Challenge 1
Copy every line of the records below word for word, leaving out the plastics molding text.

Selected excerpt
⁂

ABS
Generic Class
ABS (Acrylonitrile-Butadiene-Styrene)
Typical Applications
Automotive (instrument and interior trim panels, glove compartment doors, wheel covers, mirror housings, etc.), refrigerators, small appliance housings and power tools applications (hair dryers, blenders, food processors, lawnmowers, etc.), telephone housings, typewriter housings, typewriter keys, and recreational vehicles such as golf carts and jet skis.
Injection Molding Processing Conditions
Drying ABS resins are hygroscopic and drying is required prior to processing. Suggested drying conditions are 80 - 90 C (176 - 195 F) for a minimum of 2 hours. Resin moisture content should be less than 0.1%
Melt Temperature 200 - 280 C (392 - 536 F); Aim: 230 C (446 F)
Mold Temperature 25 - 80 C (77 - 176 F). (Mold temperatures control the gloss properties; lower mold temperatures produce lower gloss levels)
Resin Injection Pressure 500 - 1,000 bar (7,250 - 14,500 psi)
Injection Speed Moderate - high
Chemical and Physical Properties
ABS is produced by a combination of three monomers: acrylonitrile, butadiene, and styrene. Each of the monomers impart different properties: hardness, chemical and heat resistance from acrylonitrile; processibility, gloss, and strength from styrene; and toughness and impact resistance from butadiene. Morphologically, ABS is an amorphous resin.
The polymerization of the three monomers produces a terpolymer which has two phases: a continuous phase of styrene-acrylonitrile (SAN) and a dispersed phase of polybutadiene rubber. The properties of ABS are affected by the ratios of the monomers and molecular structure of the two phases. This allows a good deal of flexibility in product design and consequently, there are hundreds of grades available in the market. Commercially available grades offer different characteristics such as medium to high impact, low to high surface gloss, and high heat distortion.
ABS offers superior processibility, appearance, low creep and excellent dimensional stability, and high impact strength.
Major Manufacturers
Dow Chemical (Magnum grades), GE Plastics (Cycolac), Bayer (Lustran), BASF (Terluran), Chi Mei (Polylac), LG Chemical (Lupos), Cheil Synthesis.
PA 12
Generic Class
PA 12 (Polyamide 12 or Nylon 12)
Typical Applications
Gear wheels for water meters and business machines, cable ties, cams, slides, and bearings.
Injection Molding Processing Conditions
Drying The moisture content must be below 0.1% prior to processing. If the material is exposed to air, drying in a hot air oven at 85 C (185 F) for 4 -5 hours is recommended (3-4 hours in a desiccant dryer). If the container is unopened, it may be used directly for molding after 3 hours of equilibration to shop floor temperature.
Melt Temperature 230 - 300 C (446 - 580 F); Not to exceed 310 C (590 F) for standard grades and 270 C (518 F) for flame retardant grades
Mold Temperature 30 - 40C (86 - 104 F) for unreinforced grades; for thin walled or large surface area components, 80 -90 C (176 - 194 F) may be used; 90 - 100 C (194 - 212 F) for reinforced grades. Increasing the mold temperature increases the crystallinity level. It is very important to precisely control the mold temperature.
Resin Injection Pressure Up to 1,000 bar (14, 500 psi) Low hold pressures and high melt temperatures are recommended.
Injection Speed High (high speeds give better finish on glass-filled grades)

⁂

Challenge 2
In the plastics molding text, what is the aim melt temperature for ABS?

⁂

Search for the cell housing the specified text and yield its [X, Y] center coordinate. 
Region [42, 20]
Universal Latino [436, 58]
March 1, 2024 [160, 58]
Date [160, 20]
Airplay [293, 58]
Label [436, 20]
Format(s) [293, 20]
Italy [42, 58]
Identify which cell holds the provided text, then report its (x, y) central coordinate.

⁂

Full response 1
Search for the cell housing the specified text and yield its [X, Y] center coordinate. 
Region [42, 20]
Universal Latino [436, 58]
March 1, 2024 [160, 58]
Date [160, 20]
Airplay [293, 58]
Label [436, 20]
Format(s) [293, 20]
Italy [42, 58]
Identify which cell holds the provided text, then report its (x, y) central coordinate.

Full response 2
230 C (446 F)